Tecosca Cormaic

Tecosca Cormaic ['tʴegoska 'kormikʴ] („Die Lehren Cormacs“) ist der Name einer Sammlung von Lehrsprüchen in altirischer Sprache, die in das 8.–9. Jahrhundert datiert wird. Der Autor ist nicht bekannt.

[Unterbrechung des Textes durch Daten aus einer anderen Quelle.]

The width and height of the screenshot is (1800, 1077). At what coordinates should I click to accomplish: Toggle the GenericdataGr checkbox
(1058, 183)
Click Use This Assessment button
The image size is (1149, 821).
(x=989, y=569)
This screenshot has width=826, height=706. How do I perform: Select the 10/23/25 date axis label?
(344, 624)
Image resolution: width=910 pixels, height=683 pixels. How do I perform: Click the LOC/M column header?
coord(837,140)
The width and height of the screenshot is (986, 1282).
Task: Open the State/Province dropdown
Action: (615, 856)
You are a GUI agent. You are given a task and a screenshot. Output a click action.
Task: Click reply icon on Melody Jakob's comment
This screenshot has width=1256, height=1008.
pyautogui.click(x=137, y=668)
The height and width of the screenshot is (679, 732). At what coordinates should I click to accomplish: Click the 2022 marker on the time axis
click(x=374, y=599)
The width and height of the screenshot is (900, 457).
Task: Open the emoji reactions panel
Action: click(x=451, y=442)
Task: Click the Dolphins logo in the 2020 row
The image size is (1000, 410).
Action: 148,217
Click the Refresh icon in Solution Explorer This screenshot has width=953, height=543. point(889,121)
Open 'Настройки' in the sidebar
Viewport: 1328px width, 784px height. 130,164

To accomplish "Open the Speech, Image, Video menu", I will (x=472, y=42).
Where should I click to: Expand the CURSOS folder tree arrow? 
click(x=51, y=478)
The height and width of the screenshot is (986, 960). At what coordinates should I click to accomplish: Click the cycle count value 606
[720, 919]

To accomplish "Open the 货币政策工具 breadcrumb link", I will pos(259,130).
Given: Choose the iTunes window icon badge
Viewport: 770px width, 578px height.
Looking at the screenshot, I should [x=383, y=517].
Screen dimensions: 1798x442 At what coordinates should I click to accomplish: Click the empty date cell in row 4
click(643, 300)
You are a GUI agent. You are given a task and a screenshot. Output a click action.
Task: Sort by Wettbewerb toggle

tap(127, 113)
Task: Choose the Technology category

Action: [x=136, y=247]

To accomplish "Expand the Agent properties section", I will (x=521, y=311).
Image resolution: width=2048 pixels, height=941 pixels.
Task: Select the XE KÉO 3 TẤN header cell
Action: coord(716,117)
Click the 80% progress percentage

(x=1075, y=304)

Im Lebor Laignech („Das Buch von Leinster“), im Leabhar Bhaile an Mhóta („Das Buch von Ballymote“) und einigen jüngeren Handschriften ist der Text überliefert. Er ist ein Dialog zwischen dem irischen König Cormac mac Airt und seinem Sohn Cairbre Lifechar, die nach der Überlieferung im 3. Jahrhundert gelebt haben sollen.[1] Inhalt des Gespräches sind die Rechte und Pflichten eines Königs und andere Lehrsprüche (siehe auch Audacht Morainn und Aithech fortha).

Literatur

  • Helmut Birkhan: Kelten. Versuch einer Gesamtdarstellung ihrer Kultur. 2., korrigierte und erweiterte Auflage. Verlag der Österreichischen Akademie der Wissenschaften, Wien 1997, ISBN 3-7001-2609-3.
  • Bernhard Maier: Lexikon der keltischen Religion und Kultur (= Kröners Taschenausgabe. Band 466). Kröner, Stuttgart 1994, ISBN 3-520-46601-5.

Einzelnachweise

  1. Helmut Birkhan: Kelten. Versuch einer Gesamtdarstellung ihrer Kultur. Verlag der Österreichischen Akademie der Wissenschaften, Wien 1997, ISBN 3-7001-2609-3, S. 531.